Am I still learning new information?
I’m somewhat embarrassed to admit that it took me several weeks to figure out that he had been “getting lost” in the house. I thought it was impossible! Then one day, not long after I’d cleaned the windows of the French doors from the living room to the front hall, I saw some slimy smears on the inside of the windows—the side that could be accessed only from the living room. I grabbed the vinegar and cleaned up those spots. A day later? More smears. I finally had to admit that I’d forgotten I’d briefly taken the baby gate out of the door to the dining room (which has living-room access) to do something and … yeah, I hadn’t put the baby gate back in place immediately. He got in there.
He might still have been in the living room when I put the baby gate back. I admit I didn’t check! For however long the gate was open, he’d been in the dining and living rooms and, most likely, headed for the French doors because there he could see out into the front hall, where he wanted to be. Hence the nose slimes on the “inside” of the French door windows. He “forgot” how to get out or … who knows!
I haven’t removed the baby gate from that doorway since. Am I still learning? YES!

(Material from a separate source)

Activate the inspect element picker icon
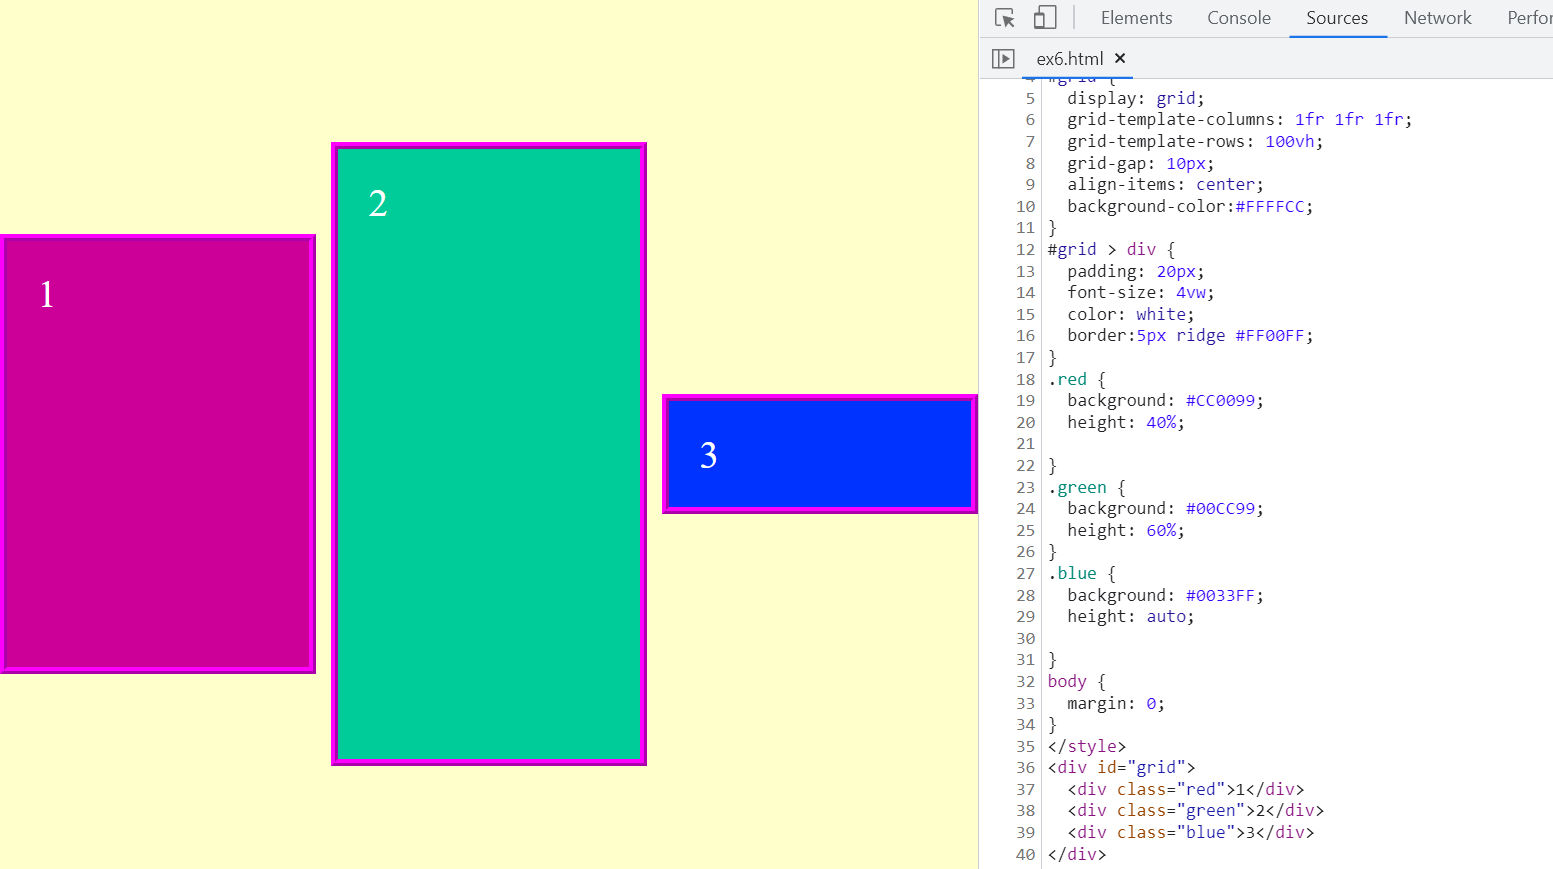This screenshot has width=1553, height=869. [1005, 18]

It’s summer now and we’re enjoying more time outside together. His recalls to come to the house are more predictable now—more calling by me (sorry, neighbors), while he stands at the back fence hoping his dear friend, our great neighbor on the other side of that fence, will come out to visit with him (more on that another time), he turns toward me (I might be “showing him the cookie”), he walks a few steps in my direction, then he stops to roll with great delight on the fresh, green grass, he gets up and … he runs, actually runs to the house—happy boy! I am so delighted with my running dog.
Photo by Val Hughes
He’s not better but he is different … almost like his same old self. I love him so much.
And I’m different, too.
Thanks for your concern and support—I’ll share more about my dog as we go!